Write out every record below exactly as it stands, leaving the pictures out.

Extracted records: Begin

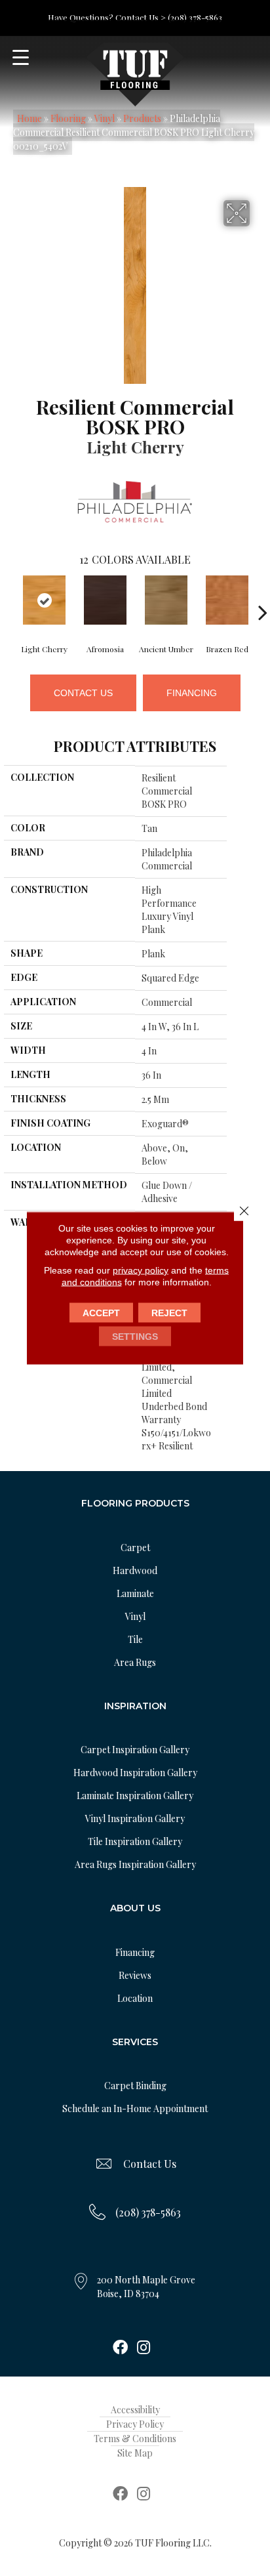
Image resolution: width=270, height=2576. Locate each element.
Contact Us (83, 693)
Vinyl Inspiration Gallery (135, 1818)
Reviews (135, 1975)
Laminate (135, 1593)
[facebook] (120, 2348)
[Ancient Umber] (166, 600)
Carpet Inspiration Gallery (135, 1749)
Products (142, 118)
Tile (135, 1639)
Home (29, 118)
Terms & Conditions (135, 2438)
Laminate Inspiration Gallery (135, 1795)
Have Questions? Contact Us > (107, 17)
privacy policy (140, 1270)
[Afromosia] (105, 600)
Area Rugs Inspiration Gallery (135, 1864)
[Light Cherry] (44, 600)
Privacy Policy (135, 2424)
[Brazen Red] (227, 600)
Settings (135, 1336)
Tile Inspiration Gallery (135, 1841)
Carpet (135, 1547)
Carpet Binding (135, 2085)
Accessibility (135, 2409)
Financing (191, 693)
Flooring (68, 118)
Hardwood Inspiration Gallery (135, 1772)
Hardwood (135, 1570)
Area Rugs (135, 1662)
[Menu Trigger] (21, 57)
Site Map (135, 2453)
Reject (169, 1313)
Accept (101, 1313)
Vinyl (104, 118)
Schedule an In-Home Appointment (135, 2108)
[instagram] (143, 2348)
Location (135, 1998)
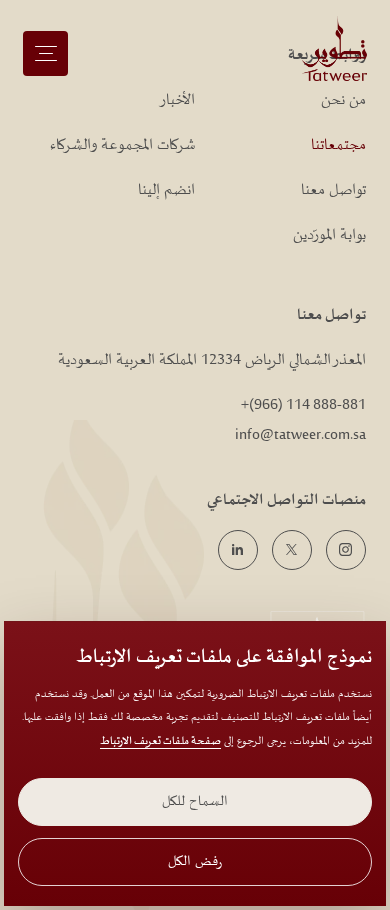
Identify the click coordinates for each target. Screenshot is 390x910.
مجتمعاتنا (339, 145)
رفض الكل (195, 861)
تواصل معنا (334, 190)
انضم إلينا (166, 190)
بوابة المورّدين (330, 235)
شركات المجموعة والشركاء (122, 145)
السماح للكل (195, 801)
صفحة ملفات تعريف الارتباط (160, 741)
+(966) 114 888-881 (304, 405)
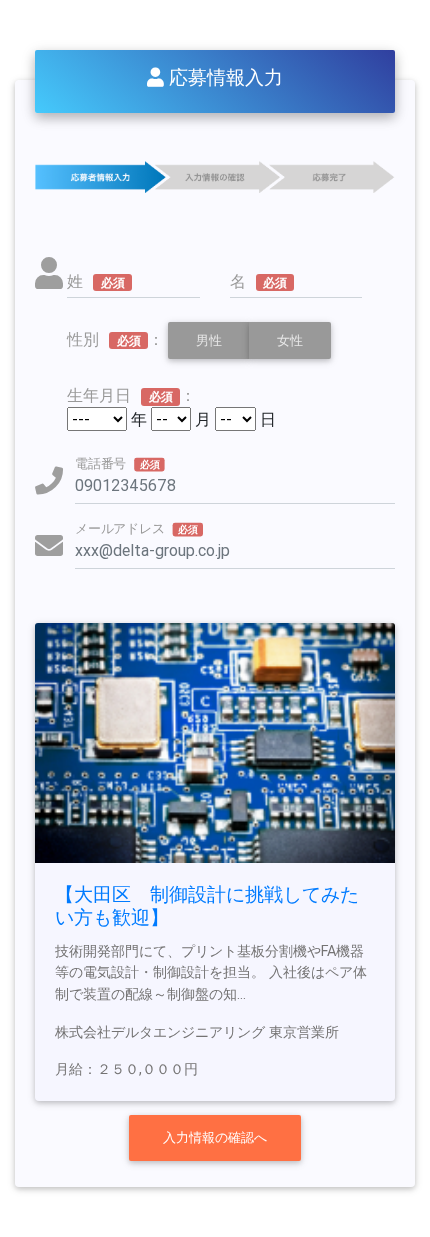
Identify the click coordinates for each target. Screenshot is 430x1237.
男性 (209, 340)
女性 (290, 340)
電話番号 (117, 464)
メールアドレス (136, 529)
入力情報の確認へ (215, 1137)
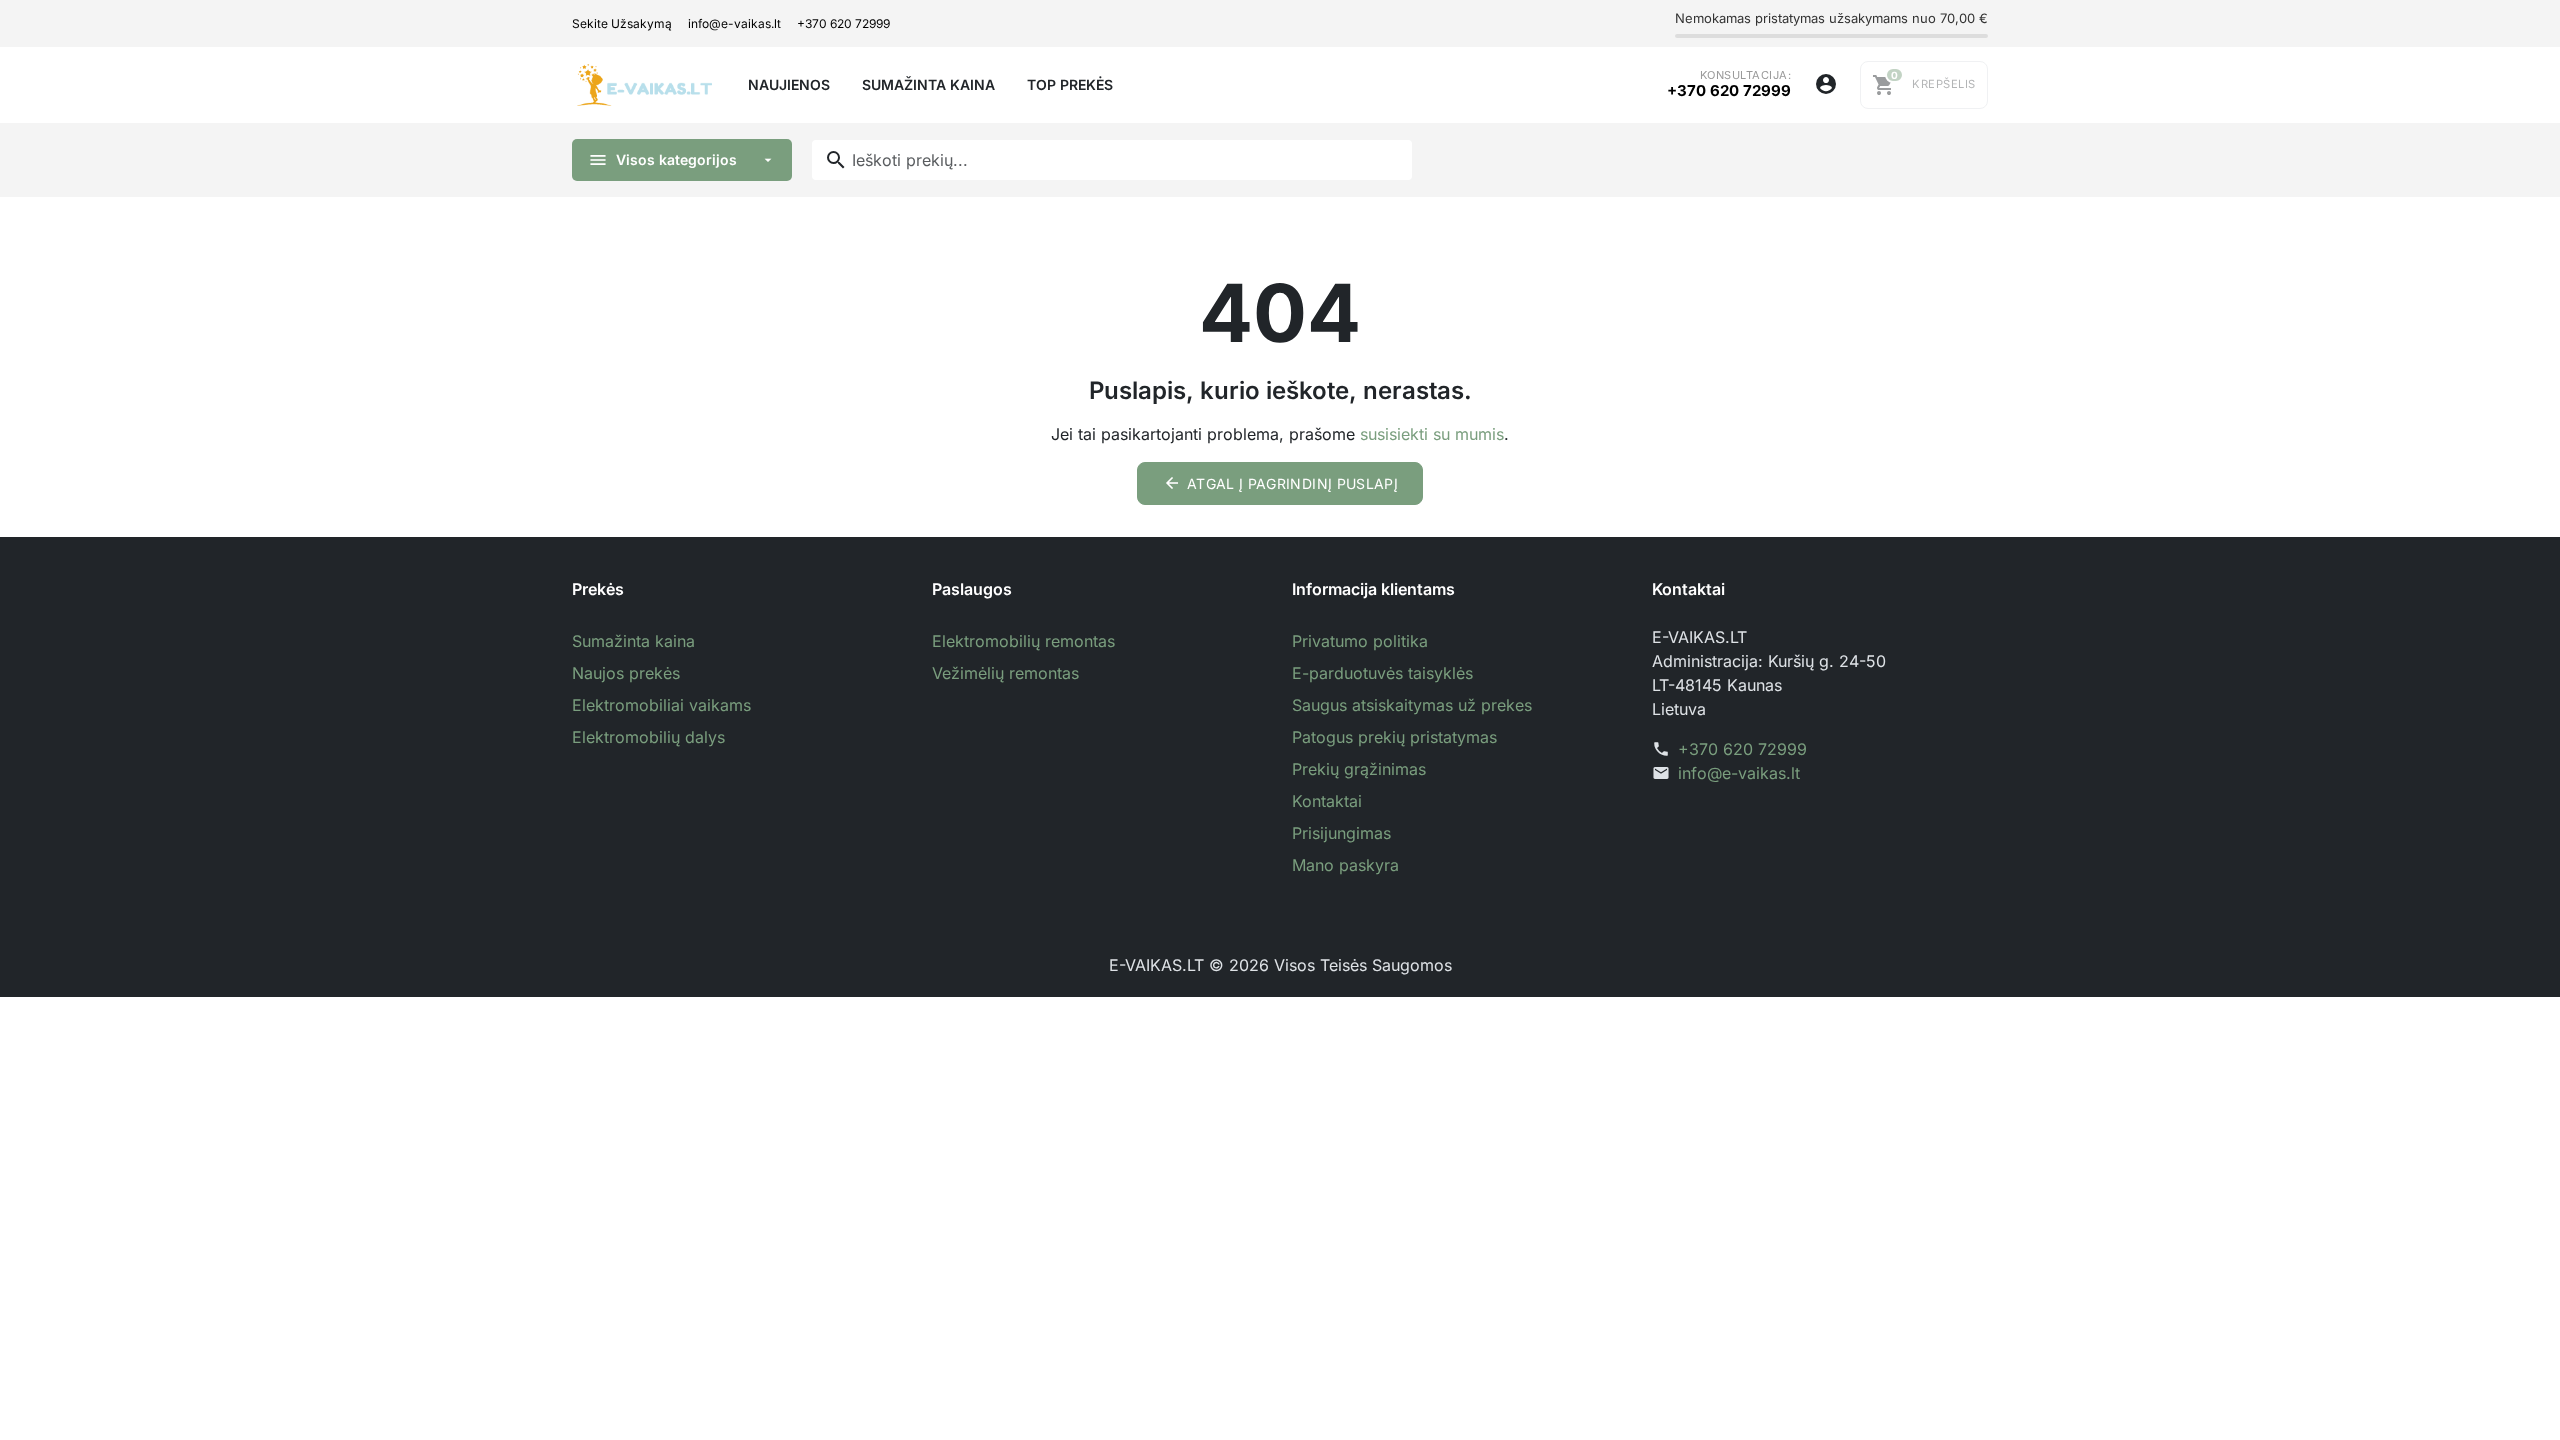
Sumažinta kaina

Extracted records: End

### [Task result]
Image resolution: width=270, height=2576. Locate each element.
Contact Us (83, 693)
Vinyl Inspiration Gallery (135, 1818)
Reviews (135, 1975)
Laminate (135, 1593)
[facebook] (120, 2348)
[Ancient Umber] (166, 600)
Carpet Inspiration Gallery (135, 1749)
Products (142, 118)
Tile (135, 1639)
Home (29, 118)
Terms & Conditions (135, 2438)
Laminate Inspiration Gallery (135, 1795)
Have Questions? Contact Us > (107, 17)
privacy policy (140, 1270)
[Afromosia] (105, 600)
Area Rugs Inspiration Gallery (135, 1864)
[Light Cherry] (44, 600)
Privacy Policy (135, 2424)
[Brazen Red] (227, 600)
Settings (135, 1336)
Tile Inspiration Gallery (135, 1841)
Carpet (135, 1547)
Carpet Binding (135, 2085)
Accessibility (135, 2409)
Financing (191, 693)
Flooring (68, 118)
Hardwood Inspiration Gallery (135, 1772)
Hardwood (135, 1570)
Area Rugs (135, 1662)
[Menu Trigger] (21, 57)
Site Map (135, 2453)
Reject (169, 1313)
Accept (101, 1313)
Vinyl (104, 118)
Schedule an In-Home Appointment (135, 2108)
[instagram] (143, 2348)
Location (135, 1998)
Identify the click coordinates for each target. Screenshot is 390x910.
مجتمعاتنا (339, 145)
رفض الكل (195, 861)
تواصل معنا (334, 190)
انضم إلينا (166, 190)
بوابة المورّدين (330, 235)
شركات المجموعة والشركاء (122, 145)
السماح للكل (195, 801)
صفحة ملفات تعريف الارتباط (160, 741)
+(966) 114 888-881 (304, 405)
Identify the click coordinates for each target. Screenshot is 430x1237.
男性 (209, 340)
女性 (290, 340)
電話番号 (117, 464)
メールアドレス (136, 529)
入力情報の確認へ (215, 1137)
Sumažinta kaina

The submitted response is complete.